## PROBLEM REQUIREMENTS
Print only the closing part of the entries. It starts at the line containing "This screenshot has height=301, width=692." and includes the final line, exactly as written.

Dataset entries:
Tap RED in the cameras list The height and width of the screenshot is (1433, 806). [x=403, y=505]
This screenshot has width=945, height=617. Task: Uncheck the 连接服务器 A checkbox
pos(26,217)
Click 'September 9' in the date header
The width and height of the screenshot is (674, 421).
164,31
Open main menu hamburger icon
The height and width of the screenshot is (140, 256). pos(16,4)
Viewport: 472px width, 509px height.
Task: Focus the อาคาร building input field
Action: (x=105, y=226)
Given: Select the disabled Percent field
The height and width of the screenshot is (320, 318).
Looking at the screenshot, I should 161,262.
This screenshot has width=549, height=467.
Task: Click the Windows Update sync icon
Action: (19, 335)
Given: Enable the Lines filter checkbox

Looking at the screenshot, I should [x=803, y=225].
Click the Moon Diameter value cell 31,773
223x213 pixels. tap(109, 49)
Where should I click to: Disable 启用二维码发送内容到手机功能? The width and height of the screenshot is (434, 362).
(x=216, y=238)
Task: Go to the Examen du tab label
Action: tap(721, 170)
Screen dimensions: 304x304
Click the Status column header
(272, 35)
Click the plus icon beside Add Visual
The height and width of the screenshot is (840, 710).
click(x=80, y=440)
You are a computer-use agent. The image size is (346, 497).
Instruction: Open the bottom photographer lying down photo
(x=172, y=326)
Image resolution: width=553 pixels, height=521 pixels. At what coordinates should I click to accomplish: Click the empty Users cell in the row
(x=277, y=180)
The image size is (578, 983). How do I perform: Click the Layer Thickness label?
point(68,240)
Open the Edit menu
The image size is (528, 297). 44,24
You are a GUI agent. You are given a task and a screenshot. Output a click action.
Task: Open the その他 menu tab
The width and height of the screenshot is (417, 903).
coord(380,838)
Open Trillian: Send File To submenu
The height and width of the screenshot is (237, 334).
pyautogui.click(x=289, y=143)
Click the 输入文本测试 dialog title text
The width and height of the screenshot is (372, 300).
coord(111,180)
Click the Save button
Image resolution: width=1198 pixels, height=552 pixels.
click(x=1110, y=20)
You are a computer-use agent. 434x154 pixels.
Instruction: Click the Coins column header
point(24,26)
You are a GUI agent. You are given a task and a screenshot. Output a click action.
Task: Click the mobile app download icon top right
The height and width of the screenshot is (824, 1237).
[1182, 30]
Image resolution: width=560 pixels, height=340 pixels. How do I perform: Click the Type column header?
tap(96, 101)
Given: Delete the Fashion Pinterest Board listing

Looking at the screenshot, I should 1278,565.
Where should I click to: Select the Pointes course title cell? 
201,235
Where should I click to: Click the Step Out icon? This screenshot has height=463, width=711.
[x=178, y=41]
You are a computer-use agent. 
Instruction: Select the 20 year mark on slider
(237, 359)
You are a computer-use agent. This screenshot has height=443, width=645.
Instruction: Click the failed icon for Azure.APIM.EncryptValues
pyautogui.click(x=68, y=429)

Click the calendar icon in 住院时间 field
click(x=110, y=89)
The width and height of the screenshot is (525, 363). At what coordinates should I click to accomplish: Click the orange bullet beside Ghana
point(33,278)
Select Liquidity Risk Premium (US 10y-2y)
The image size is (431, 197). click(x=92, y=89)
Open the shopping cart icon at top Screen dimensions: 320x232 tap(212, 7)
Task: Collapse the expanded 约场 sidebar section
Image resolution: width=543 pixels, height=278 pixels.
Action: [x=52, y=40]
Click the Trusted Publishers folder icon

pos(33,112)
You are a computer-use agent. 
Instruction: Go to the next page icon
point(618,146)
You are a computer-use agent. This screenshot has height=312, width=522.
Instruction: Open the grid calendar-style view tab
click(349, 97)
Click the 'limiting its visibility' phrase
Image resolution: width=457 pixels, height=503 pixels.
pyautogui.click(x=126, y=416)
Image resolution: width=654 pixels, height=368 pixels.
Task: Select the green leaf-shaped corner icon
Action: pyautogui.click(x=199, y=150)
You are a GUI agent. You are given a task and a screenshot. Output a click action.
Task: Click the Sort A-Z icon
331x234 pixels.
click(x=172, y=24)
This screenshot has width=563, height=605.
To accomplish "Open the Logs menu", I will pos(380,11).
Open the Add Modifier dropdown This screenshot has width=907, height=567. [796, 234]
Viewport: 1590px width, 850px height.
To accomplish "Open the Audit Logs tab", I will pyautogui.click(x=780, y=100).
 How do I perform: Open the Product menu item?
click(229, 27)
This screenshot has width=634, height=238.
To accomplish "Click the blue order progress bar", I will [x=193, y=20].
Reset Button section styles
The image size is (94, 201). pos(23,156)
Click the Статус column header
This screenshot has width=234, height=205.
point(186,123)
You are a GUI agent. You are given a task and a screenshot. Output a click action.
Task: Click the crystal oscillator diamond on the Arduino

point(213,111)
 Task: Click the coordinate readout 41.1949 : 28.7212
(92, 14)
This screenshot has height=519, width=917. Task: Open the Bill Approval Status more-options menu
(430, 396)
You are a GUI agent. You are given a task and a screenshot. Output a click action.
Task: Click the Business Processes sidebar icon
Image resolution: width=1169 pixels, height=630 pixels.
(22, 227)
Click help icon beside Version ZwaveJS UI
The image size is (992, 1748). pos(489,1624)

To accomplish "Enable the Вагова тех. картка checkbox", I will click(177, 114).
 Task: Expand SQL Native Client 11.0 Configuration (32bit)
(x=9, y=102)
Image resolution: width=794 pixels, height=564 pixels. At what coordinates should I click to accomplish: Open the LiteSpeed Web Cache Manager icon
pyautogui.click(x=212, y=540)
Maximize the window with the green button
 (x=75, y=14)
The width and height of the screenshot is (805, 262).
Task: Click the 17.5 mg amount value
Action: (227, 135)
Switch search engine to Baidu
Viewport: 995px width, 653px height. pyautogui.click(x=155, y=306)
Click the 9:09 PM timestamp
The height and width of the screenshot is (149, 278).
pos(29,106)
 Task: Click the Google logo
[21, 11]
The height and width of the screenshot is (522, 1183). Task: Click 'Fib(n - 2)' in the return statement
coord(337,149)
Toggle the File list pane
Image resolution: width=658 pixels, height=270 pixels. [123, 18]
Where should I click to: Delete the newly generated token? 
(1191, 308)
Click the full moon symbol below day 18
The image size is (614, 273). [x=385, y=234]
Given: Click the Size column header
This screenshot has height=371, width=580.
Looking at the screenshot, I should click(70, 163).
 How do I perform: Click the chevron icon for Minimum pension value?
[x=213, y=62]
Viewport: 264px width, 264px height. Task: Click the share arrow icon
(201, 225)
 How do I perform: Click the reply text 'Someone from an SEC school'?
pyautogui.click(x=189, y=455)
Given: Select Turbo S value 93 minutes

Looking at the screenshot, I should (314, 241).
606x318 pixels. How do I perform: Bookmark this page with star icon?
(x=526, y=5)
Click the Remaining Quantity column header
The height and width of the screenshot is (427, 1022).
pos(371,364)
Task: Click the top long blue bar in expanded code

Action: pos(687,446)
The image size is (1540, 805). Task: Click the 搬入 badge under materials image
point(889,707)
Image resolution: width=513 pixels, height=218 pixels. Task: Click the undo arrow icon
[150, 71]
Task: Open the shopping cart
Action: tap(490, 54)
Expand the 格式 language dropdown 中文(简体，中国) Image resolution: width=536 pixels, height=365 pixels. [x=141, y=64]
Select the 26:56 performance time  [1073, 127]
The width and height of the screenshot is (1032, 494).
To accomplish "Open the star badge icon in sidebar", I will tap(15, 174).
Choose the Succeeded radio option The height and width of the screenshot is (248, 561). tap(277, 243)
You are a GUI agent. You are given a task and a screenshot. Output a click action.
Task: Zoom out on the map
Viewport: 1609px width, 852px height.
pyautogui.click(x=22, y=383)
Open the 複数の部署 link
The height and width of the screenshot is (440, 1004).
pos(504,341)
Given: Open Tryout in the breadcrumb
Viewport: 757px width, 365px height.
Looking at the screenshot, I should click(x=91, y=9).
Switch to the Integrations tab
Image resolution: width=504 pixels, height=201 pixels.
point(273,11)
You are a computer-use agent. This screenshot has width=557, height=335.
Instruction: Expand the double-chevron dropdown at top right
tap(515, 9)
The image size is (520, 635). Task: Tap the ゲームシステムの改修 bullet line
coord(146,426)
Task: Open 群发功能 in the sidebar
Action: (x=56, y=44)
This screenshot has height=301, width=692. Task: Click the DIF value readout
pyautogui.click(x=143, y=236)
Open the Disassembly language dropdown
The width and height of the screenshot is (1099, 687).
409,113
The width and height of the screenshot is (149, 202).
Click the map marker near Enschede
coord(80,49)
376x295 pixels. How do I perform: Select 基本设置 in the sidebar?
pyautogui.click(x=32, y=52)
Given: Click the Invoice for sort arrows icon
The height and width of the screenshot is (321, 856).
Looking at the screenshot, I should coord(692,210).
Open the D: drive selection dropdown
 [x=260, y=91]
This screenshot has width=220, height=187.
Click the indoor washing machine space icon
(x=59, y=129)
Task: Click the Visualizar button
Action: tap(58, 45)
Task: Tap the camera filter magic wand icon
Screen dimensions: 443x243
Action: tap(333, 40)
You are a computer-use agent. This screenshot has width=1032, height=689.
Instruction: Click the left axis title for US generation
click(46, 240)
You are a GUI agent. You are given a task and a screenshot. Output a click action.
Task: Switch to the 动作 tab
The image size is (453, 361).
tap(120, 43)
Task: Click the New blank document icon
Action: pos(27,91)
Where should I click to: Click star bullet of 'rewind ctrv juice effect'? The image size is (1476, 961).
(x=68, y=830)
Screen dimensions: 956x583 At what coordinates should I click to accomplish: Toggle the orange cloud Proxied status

## FINISHED TASK
This screenshot has height=301, width=692. Task: Click the DIF value readout
pyautogui.click(x=143, y=236)
Open the Disassembly language dropdown
The width and height of the screenshot is (1099, 687).
409,113
The width and height of the screenshot is (149, 202).
Click the map marker near Enschede
coord(80,49)
376x295 pixels. How do I perform: Select 基本设置 in the sidebar?
pyautogui.click(x=32, y=52)
Given: Click the Invoice for sort arrows icon
The height and width of the screenshot is (321, 856).
Looking at the screenshot, I should coord(692,210).
Open the D: drive selection dropdown
 [x=260, y=91]
This screenshot has width=220, height=187.
Click the indoor washing machine space icon
(x=59, y=129)
Task: Click the Visualizar button
Action: tap(58, 45)
Task: Tap the camera filter magic wand icon
Screen dimensions: 443x243
Action: tap(333, 40)
You are a computer-use agent. This screenshot has width=1032, height=689.
Instruction: Click the left axis title for US generation
click(46, 240)
You are a GUI agent. You are given a task and a screenshot. Output a click action.
Task: Switch to the 动作 tab
The image size is (453, 361).
tap(120, 43)
Task: Click the New blank document icon
Action: pos(27,91)
Where should I click to: Click star bullet of 'rewind ctrv juice effect'? The image size is (1476, 961).
(x=68, y=830)
Screen dimensions: 956x583 At what coordinates should I click to accomplish: Toggle the orange cloud Proxied status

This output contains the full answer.